Last night Ron went to a party and some Samoan women sang in beautiful harmony the Rainbow song as Iz sang it and as we attempted to sing it for you. He sat down to cry for missing you as a brother, someone he was looking forward to sharing fatherhood with...
This song that you loved that we sang for you is about a better world, which I don't believe has to be in the afterlife. Many people are struggling for a better world now. If you listen to Iz songs, he talks about how life was unnecessarily hard in Hawaii. How his father didn't have to die of a heart attack. Hell, he didn't have to die of obesity, but used food, as many do, as an escape from reality.
I think Mom and Dad are doing o.k. Dad is always busy but he is so aware of what he is going through too. Mom is trying, as I am too, to put our loss in the context of the loss that so many people experience as a fact of life. That doesn't make it easier but it helps to keep us going in a certain way and lift us out of our experience as an individual.
There was an article in the San Jose Mercury News that I read this morning about the small plane crashes recently. It kind of made me mad though because it didn't attempt to analyze anything and didn't really shed light on anything either...I want to be able to go to Cherry Lake and understand something of what happened that day. I will talk to the people who live near there. I will listen to the wind, the river, the trees, everything..this will help me understand what happened to you.

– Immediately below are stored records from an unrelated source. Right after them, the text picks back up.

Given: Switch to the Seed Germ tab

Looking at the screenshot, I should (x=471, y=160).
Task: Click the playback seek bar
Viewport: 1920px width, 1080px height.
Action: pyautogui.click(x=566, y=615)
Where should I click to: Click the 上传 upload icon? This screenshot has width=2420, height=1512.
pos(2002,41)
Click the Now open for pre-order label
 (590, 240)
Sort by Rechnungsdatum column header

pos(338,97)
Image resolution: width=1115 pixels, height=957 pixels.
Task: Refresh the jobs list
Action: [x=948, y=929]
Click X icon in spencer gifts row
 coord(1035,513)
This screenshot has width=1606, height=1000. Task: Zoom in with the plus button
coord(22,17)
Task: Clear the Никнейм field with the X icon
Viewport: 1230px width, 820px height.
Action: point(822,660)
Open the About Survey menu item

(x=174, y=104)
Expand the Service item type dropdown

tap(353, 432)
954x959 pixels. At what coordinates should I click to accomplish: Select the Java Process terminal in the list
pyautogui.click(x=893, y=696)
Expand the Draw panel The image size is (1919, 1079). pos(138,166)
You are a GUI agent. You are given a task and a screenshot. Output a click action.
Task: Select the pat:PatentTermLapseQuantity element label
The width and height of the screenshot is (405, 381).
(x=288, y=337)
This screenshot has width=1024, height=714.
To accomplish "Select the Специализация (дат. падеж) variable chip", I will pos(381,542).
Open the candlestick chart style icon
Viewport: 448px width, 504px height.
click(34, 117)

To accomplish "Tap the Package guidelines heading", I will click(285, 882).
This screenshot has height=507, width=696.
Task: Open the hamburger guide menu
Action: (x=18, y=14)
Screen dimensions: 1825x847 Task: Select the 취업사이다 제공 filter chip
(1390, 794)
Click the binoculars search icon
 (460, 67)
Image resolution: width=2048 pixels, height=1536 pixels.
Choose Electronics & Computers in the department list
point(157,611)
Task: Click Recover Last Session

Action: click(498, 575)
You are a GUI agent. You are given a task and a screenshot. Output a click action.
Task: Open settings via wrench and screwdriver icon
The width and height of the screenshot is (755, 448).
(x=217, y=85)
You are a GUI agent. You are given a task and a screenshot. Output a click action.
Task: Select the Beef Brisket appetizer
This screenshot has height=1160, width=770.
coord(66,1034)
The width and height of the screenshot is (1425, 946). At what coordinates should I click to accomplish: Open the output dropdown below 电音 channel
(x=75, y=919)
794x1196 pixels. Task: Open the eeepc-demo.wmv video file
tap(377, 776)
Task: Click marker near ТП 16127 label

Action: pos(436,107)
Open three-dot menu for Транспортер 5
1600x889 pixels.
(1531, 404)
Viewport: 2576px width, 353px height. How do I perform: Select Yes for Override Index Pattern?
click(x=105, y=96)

I love you Ned and I hope that you forgive me for not expressing it to you enough. You are my little brother and you will always have a special place in my heart that no one else can touch. I look forward to hanging out with many of your friends and some of your new acquaintances up at the Clearlake Spashin on September 19th. I want to understand how much you loved the seaplanes even though that is what ended your too short life.
Give strength to the people in the Gulf Coast and I hope that they weather the storm. I believe that the global awakening of African people and people throughout Asia and Latin America to control their own resources is the storm that is coming. It will interrupt Obama's myth of a post racial America just as it is interrupting the GOP convention. I believe that we shouldn't be afraid of the coming storm but will have to ride it out. This storm will transform the world for the better. I believe that Ned would have understood that too. Thanks Ned for keeping it real. We all miss you and are pissed that you had to leave us!!! Your family and friends are carrying on though with your powerful spirit with us.